Goethe Institut Exhibition Joint Artists
TEREZIN / THERESIENSTADT
A photographic approach from Andreas Zamperoni
01-16-03 to 04-18-03
Goethe Institut Frankfurt
Diesterwegplatz 72
mo-thu 9.00 am - 8.00 pm
fr 9.00 am - 5.00 pm

Vernissage:
01-15-03 7.00 pm
On a trip to Prague in November 2001 with my wife, we by chance visited Terezin (the present name for Theresienstadt). I was totally unprepared for the impression it left with me. My knowledge of concentration camps was either from old black and white films or as enclosed grassy areas, abstract and geometrical arrangements, representations of mass graves.
Terezin, though, was different. I walked through the run-down streets and houses, shops and schools of a sleepy small town, typical of Eastern Europe. After the Nazi invasion, everything appeared to have returned to its former state. The population had, quite pragmatically, returned to their old houses - houses in which tens of thousands had died, in which countless Jews had died of starvation and been tortured.
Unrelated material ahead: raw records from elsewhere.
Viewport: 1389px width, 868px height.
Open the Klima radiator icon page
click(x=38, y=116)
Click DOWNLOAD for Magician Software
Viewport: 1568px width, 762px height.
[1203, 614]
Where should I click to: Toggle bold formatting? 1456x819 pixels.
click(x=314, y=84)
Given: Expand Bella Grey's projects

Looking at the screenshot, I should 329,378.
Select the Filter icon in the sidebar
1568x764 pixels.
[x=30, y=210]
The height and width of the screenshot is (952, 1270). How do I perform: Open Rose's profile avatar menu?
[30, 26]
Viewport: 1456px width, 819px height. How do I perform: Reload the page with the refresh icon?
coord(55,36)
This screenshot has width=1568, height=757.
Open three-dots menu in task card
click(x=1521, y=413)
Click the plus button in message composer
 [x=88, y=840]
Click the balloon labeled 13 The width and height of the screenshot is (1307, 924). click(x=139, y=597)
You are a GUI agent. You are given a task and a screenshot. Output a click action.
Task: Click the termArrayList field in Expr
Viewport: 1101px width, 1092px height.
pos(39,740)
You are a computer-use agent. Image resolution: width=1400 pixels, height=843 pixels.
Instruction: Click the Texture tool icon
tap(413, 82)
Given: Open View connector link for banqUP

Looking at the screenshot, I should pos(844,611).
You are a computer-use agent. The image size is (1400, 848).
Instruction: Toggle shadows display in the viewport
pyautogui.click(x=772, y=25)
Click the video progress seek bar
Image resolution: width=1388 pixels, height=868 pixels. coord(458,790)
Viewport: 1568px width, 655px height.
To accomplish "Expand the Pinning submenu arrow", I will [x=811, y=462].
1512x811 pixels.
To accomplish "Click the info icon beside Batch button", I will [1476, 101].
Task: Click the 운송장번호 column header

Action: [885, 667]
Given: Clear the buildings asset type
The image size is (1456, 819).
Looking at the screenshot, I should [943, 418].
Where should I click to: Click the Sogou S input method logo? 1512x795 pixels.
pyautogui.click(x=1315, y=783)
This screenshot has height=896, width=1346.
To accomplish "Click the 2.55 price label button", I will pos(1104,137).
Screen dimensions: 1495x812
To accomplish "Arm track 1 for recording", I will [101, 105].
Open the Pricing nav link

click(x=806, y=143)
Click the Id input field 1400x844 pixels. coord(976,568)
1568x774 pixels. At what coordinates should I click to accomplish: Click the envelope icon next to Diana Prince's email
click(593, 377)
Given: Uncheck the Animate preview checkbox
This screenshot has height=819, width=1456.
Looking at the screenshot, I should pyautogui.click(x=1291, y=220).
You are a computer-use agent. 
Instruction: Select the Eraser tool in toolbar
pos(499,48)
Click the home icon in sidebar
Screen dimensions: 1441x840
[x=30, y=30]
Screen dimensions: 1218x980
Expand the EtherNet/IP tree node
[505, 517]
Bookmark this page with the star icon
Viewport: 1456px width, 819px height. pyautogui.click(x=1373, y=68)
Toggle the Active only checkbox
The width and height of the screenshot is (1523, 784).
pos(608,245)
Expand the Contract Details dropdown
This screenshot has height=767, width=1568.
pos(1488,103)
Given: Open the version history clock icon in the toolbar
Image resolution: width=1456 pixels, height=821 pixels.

When I got back home, I did some research into the memoirs of survivors and found that I, like the victims then, approached and saw the town in a similar way - the only difference being that I, as a tourist, could get up and leave at any time. Recollections from victims of those times reflect this approach to the town and then how it changes. To begin with, these recollections for the most part are descriptive, observing the town almost at a distance .An initial disbelief, in the face of the misery and hopelessness but also in face of the "staged rehearsals" forced on the inmates - as after all, Theresienstadt was the "showcase" concentration camp for world-wide publicity - turns to horror and despair and culminates in the unconceivable horror of deportation to Ausschwitz.
Through juxtaposing photos of street scenes in Terezin with recollections about Theresienstadt, I am attempting to show this town in a true light, which I feel has become lost through its use today - and, in turn,to pay respect to its victims.